• [Action item] Of the entries that follow, how many lines hold the word "computer"? Reply with the number only.

Material supplied START

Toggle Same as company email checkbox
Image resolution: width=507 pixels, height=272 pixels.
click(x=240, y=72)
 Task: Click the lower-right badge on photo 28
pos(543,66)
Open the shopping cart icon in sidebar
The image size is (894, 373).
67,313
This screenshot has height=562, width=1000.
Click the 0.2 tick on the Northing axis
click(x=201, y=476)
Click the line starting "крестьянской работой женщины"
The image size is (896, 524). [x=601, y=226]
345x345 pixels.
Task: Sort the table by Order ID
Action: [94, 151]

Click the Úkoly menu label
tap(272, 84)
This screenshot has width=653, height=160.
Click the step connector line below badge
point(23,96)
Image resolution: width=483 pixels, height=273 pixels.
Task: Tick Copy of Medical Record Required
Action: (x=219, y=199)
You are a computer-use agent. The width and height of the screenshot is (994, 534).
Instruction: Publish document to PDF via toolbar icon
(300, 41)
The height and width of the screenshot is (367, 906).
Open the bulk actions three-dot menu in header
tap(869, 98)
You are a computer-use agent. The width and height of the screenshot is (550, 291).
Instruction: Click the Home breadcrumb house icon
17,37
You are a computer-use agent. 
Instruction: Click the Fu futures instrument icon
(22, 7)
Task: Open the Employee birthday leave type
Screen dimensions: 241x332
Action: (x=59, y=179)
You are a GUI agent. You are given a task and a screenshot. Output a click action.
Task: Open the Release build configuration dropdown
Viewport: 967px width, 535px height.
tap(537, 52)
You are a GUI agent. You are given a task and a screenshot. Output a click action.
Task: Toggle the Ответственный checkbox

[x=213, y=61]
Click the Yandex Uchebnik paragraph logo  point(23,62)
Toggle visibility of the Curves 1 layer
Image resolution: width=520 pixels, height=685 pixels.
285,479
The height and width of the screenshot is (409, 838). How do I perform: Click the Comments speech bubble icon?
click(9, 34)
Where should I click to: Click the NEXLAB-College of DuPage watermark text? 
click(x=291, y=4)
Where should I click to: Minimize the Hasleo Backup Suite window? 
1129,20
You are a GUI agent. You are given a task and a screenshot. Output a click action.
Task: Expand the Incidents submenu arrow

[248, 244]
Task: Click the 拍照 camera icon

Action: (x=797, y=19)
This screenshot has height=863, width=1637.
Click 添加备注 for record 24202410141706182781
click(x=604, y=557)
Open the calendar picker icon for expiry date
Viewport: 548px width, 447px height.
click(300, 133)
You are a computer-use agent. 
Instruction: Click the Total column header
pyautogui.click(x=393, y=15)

Material supplied END

• [Response box] 4